Nielsen Maskarade: Overture Sibelius Violin Concerto Shostakovich Symphony No. 15

Conductor Eri Klas Violinist Eugene Ugorski

Dates 27 and 29 January 2007, 20.00 Venue Orpheum Theatre Reviewer J H Stape


This superbly crafted, wholly coherent, programme offered aural, intellectual, and emotional insights in spades from its opening chirpy note to its closing bar somewhere in an ethereal, unearthly world. Estonian maestro Eri Klas, returning to Vancouver, offered a display of solid-gold musicianship, finely honed interpretive skills and commitment brought to bear unstintingly on music of signal interest. And then there was the virtuosity of 16-year-old American violinist Eugene Ugorski, not just a pretty boy wunderkind, but a talented young musician of dazzling technique and immense poise. Concerts simply don't get better than this.

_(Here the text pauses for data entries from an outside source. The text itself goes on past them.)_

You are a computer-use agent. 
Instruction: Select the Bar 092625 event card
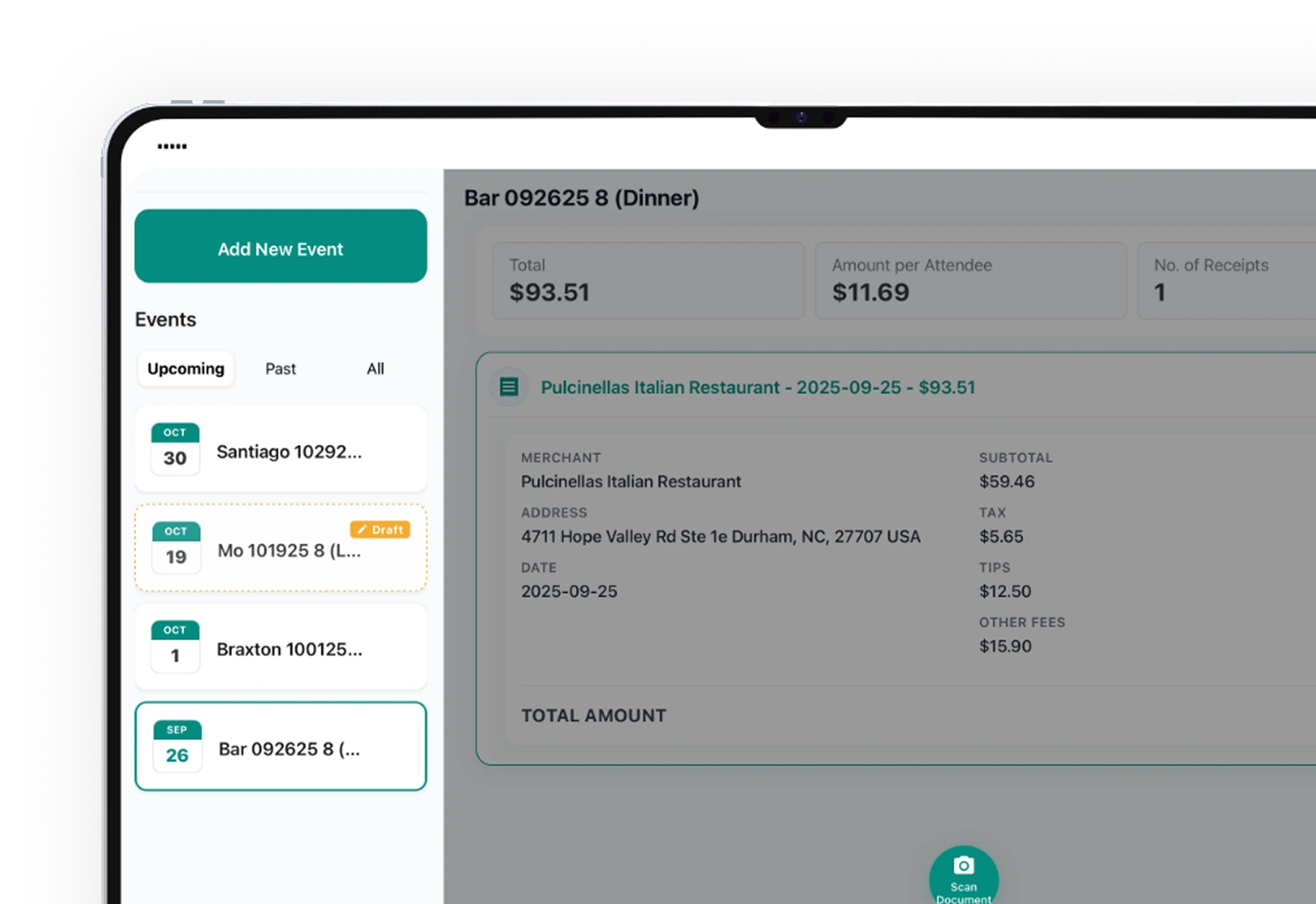pyautogui.click(x=289, y=749)
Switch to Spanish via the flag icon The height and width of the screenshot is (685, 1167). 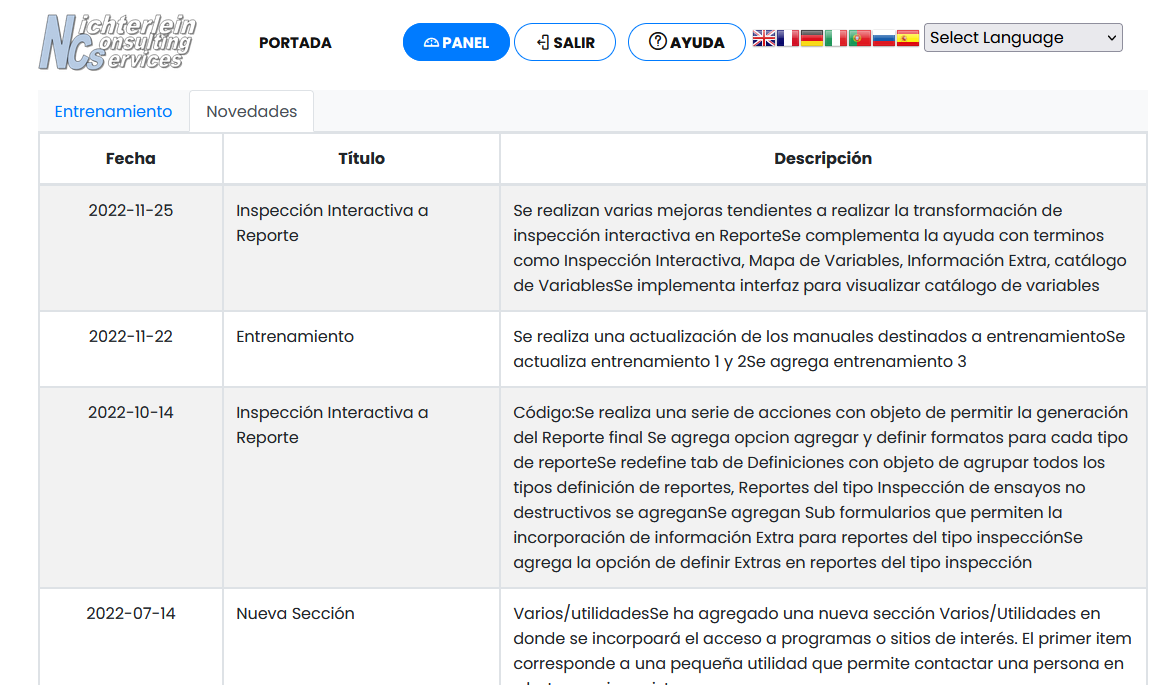[908, 38]
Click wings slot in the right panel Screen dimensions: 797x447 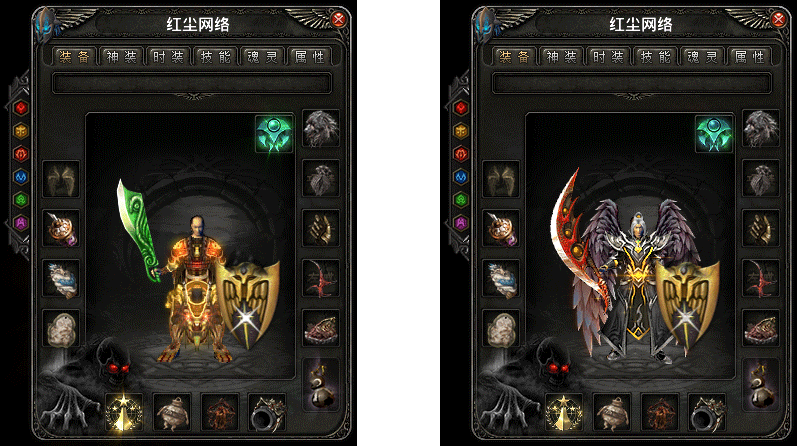(x=501, y=179)
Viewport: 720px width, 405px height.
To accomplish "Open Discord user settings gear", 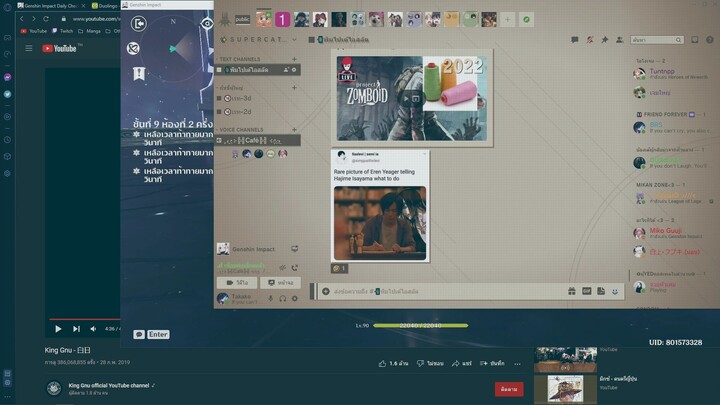I will click(295, 298).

The overture to Danish composer Carl Neilsen's opera Maskerade (1906), a potpourri of sprightly melodies, happy, lilting, and brimming with joie de vivre got a sparkling reading, literally opening the evening on a high note and chasing away the winter blahs. The details shone brightly, and the wit emerged light and frothy in this massively charming opener.

Right from its intensely beautiful opening bars, Sibelius's deservedly popular Violin Concerto in D minor (1904) goes right to the heart. By turns gently wistful, dramatic, and elegiac, it proved an emotional roller coaster totally under the control of Eugene Ugorski, whose vibrant and rich tone dominatedr.

Delivering a breathlessly exciting cadenza in the opening Allegro moderato movement, Ugorski displayed confidently intense musicianship and assured technique, effortlessly going from height to height. The lush and languorous Adagio, with its pathos and grand sweep, got a superb reading from the orchestra under Maestro Klas's firm baton, with Ugorski demonstrating maturity of interpretation and a fine appreciation of the music's changing moods. The closing Allegro, all fire but not overstated, was a display not of flashiness but of smouldering intensities and brilliant colouring. This musically exciting and extraordinarily sensitive and well-shaped performance was an adrenalin surge, as Ugorski built upon his fine, delicately shaded reading for a simply brilliant climax.

As bravi rang out and the curtain calls multiplied, Ugorski treated the audience to an encore (alas, unannounced by him but clearly a 20th-century work) that showed off his technical skills at white heat yet with discriminating musicality. As he charmingly hinted in the video feature (the concert was in the Horizons Series), he hoped to come back to play with the VSO. This encore alone should win him a place in next season's line-up and in seasons to come. Bring him back, please!

Shostakovich's Symphony No. 15 in A major (1971), a towering and daunting masterpiece, at once jokey, brooding, and resplendent, depends on large forces and repeatedly challenges the first chairs as well as the orchestra as a whole. In part, music about music (it clowningly quotes Rossini's William Tell Overture several times and seriously quotes Wagner's Die Walküre), the symphony is a deep meditation on human significance and evanescence, a leave-taking from music and the world alternately raging "against the dying of the light," as Dylan Thomas put it, and resigning from the fray with dignity intact and head held high.

Maestro Klas urged out a performance of singular intensity of this hauntingly beautiful farewell to the world. The exuberant first movement Allegretto, filled with high jinks, got just the right lightness and seriousness of touch making an effective contrast with the brooding melancholy of the following Adagio. Concertmaster Mark Fewer and Principal cellist Lee Duckles offered superb performances of the heartbreakingly beautiful music assigned to them in moments of great intimacy, while the brass and percussion sections, always on their mettle, delivered without stint.

This reading of Shostakovich's last symphony was sheer magic, opening up vistas and revealing splendours, the orchestral colours rich and dense, as the final bars moved out and beyond into a world not yet ours, a trembling on the ether, with the music going on and on long after the playing had stopped.